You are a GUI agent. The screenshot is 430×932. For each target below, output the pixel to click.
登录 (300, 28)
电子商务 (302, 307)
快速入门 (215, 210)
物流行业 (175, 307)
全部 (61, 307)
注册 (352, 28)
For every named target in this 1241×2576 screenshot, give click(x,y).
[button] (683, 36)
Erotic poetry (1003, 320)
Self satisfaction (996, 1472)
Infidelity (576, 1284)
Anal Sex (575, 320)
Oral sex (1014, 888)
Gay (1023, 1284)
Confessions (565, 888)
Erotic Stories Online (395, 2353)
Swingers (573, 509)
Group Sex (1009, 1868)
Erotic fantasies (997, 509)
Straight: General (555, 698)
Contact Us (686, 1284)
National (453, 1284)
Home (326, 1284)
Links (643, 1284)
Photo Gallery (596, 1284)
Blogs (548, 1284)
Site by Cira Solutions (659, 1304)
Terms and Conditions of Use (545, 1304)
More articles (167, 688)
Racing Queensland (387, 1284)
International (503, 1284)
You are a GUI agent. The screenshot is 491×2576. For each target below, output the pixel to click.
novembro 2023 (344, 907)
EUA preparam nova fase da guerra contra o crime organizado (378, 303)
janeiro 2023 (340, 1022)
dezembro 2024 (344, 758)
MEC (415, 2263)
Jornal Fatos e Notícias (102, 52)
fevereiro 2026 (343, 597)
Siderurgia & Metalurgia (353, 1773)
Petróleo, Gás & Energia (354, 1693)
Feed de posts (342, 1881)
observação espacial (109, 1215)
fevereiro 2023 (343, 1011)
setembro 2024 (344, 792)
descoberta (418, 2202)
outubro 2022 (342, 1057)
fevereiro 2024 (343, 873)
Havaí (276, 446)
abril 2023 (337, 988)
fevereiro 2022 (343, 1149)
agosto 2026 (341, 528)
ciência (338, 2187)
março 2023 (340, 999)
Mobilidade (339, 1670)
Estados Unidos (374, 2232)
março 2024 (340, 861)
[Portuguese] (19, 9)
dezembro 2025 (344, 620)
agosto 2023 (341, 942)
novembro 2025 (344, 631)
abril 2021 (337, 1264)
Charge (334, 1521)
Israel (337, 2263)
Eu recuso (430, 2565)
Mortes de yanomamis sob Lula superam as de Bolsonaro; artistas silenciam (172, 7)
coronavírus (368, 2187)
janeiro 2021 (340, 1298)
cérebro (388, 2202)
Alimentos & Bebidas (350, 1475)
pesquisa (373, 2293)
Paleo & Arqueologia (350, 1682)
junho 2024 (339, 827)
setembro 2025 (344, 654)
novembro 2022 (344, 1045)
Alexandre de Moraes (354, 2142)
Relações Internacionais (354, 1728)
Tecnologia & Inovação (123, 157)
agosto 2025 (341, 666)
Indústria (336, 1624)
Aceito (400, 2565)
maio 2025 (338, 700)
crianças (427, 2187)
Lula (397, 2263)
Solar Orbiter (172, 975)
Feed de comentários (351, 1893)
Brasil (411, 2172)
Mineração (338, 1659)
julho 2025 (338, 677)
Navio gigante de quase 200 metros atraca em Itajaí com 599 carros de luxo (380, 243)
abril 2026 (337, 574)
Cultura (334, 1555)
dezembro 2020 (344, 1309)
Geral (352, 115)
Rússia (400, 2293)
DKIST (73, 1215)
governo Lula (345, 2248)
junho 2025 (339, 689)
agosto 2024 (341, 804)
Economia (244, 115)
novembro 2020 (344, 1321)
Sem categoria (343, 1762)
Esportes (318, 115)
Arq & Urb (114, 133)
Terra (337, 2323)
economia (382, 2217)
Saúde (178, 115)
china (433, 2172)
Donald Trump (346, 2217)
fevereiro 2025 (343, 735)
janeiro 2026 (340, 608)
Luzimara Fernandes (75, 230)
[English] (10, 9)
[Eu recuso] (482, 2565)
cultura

Work to complete: Could you please copy the lines of the listing above exactly, from its first line through the line bearing "Home (326, 1284)", and nothing more?

Solution to the problem:
You are a GUI agent. The screenshot is 430×932. For each target below, output the pixel to click.
登录 (300, 28)
电子商务 (302, 307)
快速入门 (215, 210)
物流行业 (175, 307)
全部 (61, 307)
注册 (352, 28)
For every named target in this 1241×2576 screenshot, give click(x,y).
[button] (683, 36)
Erotic poetry (1003, 320)
Self satisfaction (996, 1472)
Infidelity (576, 1284)
Anal Sex (575, 320)
Oral sex (1014, 888)
Gay (1023, 1284)
Confessions (565, 888)
Erotic Stories Online (395, 2353)
Swingers (573, 509)
Group Sex (1009, 1868)
Erotic fantasies (997, 509)
Straight: General (555, 698)
Contact Us (686, 1284)
National (453, 1284)
Home (326, 1284)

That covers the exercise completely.